Sunday, 17 January 2021

Sufficiency, Completeness and Unbiasedness (UMVUE)

When you create an estimator for a parameter, one aspect of interest is its precision. That is, you want your estimator to as many times as possible (in expectation), get the right answer, but also you want your estimator to not wiggle allot, hence you want a small variance. The objective of this section is to illustrate the process to obtain such an estimator.

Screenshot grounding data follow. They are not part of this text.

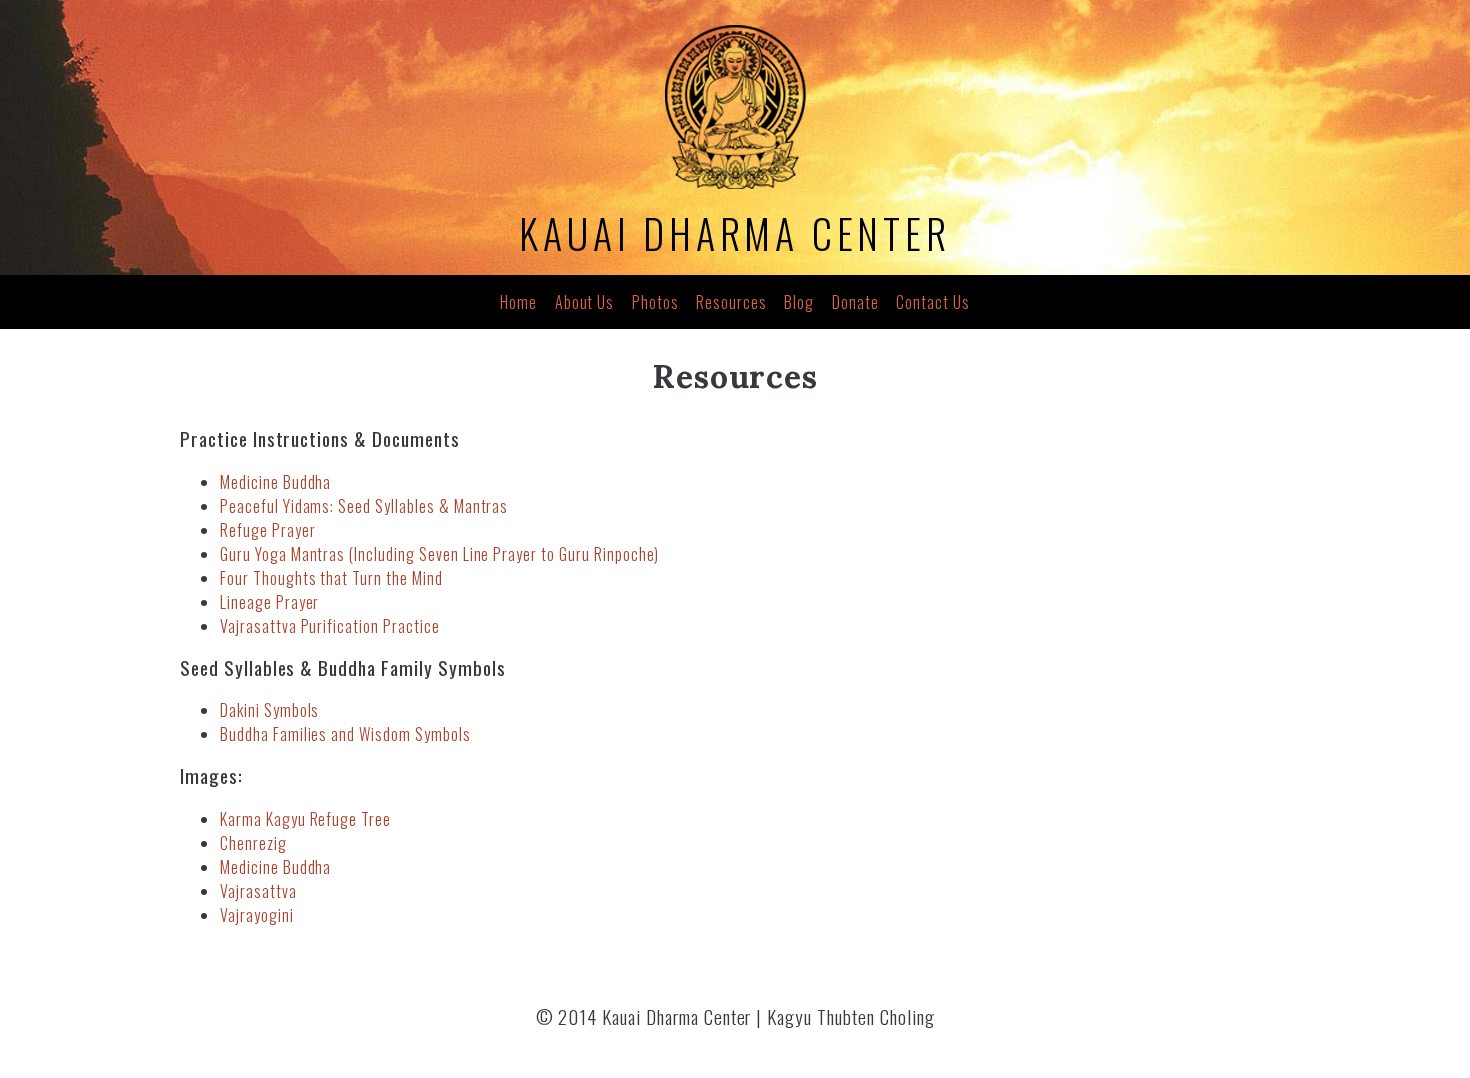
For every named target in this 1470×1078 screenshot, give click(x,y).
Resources (731, 302)
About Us (585, 302)
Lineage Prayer (269, 602)
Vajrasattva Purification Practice (330, 626)
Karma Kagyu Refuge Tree (305, 819)
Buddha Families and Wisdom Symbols (345, 734)
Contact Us (933, 302)
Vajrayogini (257, 915)
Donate (855, 302)
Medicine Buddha (275, 482)
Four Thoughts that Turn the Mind (331, 578)
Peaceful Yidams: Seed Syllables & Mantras (364, 506)
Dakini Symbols (269, 710)
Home (518, 302)
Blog (799, 302)
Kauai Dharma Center (734, 233)
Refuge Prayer (267, 530)
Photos (655, 302)
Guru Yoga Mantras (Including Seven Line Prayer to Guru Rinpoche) (439, 554)
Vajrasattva (258, 891)
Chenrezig (253, 843)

A statistic has for objective to summarize some information portrayed in the data. This implies that a statistic is a function of the data. Now lets assume data is generated from some distribution which is uniquely determined by a parameter (this can be a set). Hence we say: \(X \sim dP_{\theta_0}\) for some unique \(\theta_0 \in \Theta\) and \(X\) on its sample space \(\mathscr{X}\). From this we know:


$$
P_{\theta_1} = P_{\theta_2} \text{ iff } \theta_1 = \theta_2.
$$
Extending this we know that
$$
E_{\theta_1}[h(X)] = E_{\theta_2}[h(X)]\text{ iff }\theta_1 = \theta_2
$$
for any function \(h(x)\).

A possible objective would be to estimate \(\theta_0\) assuming some base distribution, such as a normal, where \(\theta_0 = (\mu_0 , \sigma_0)\). In order to find such an estimator we make a function \(f : \mathscr{X} \rightarrow \mathscr{Y}\) for \(Y = f(X)\) where \(Y\) is our statistic. Naturally, \(Y\) has its own distribution: \(Y \sim dQ_{\theta_0}\). Note however here the parameter might not be unique given the fact that a statistic attempts to capture as much information as possible but cannot capture all of it. Take as example \(X_1 , X_2\) \(IID\) \(N(\mu_0 , 1)\) however \(X_1 - X_2 \sim N(0 , 2)\) regardless of what \(\mu_0\) is!

Unbiasedness (or aiming for the Bullseye)

We now present the notion of bias. Here we deal with getting the right answer (in expectation) regardless of how volatile this answer is. A statistic \(Y\) is unbiased if \(E_\theta[Y] = g(\theta)\) for any \(\theta \in \Theta\) and any function \(g\). This is indeed an enjoyable property to have, it means that when you throw darts at the board, you are aiming for the bullseye, regardless of how good a thrower you are. On the flip side (the bias case), it could be that you are always aiming for the third ring and always manage to hit it, which would mean you have a biased estimator but low variance.

Sufficiency

A sufficient statistic \(Y\) on some subset \(H\) of \(\Theta\) is such that the conditional expectation of \(X\) given \(Y\) does not depend on \(\theta\) for any \(\theta \in H\). What is the point of this? The objective of this sufficiency, is that one can do an equally good job estimating the real \(\theta\) with either the sufficient statistic or the data. This indeed sounds like a pretty good bang for your buck! We can also say that anything is redundant to our sufficient statistic with respect to the parameter \(\theta\). We can extend the definition by saying: for any function \(h\), \(Y\) is sufficient over \(H \subset \Theta\) iff
$$
E_{\theta_1}[h(X)|Y] \stackrel{wP_{\theta}1}{=} E_{\theta_2}[h(X)|Y]
$$

for any \(\theta_1 , \theta_2 , \theta \in H\)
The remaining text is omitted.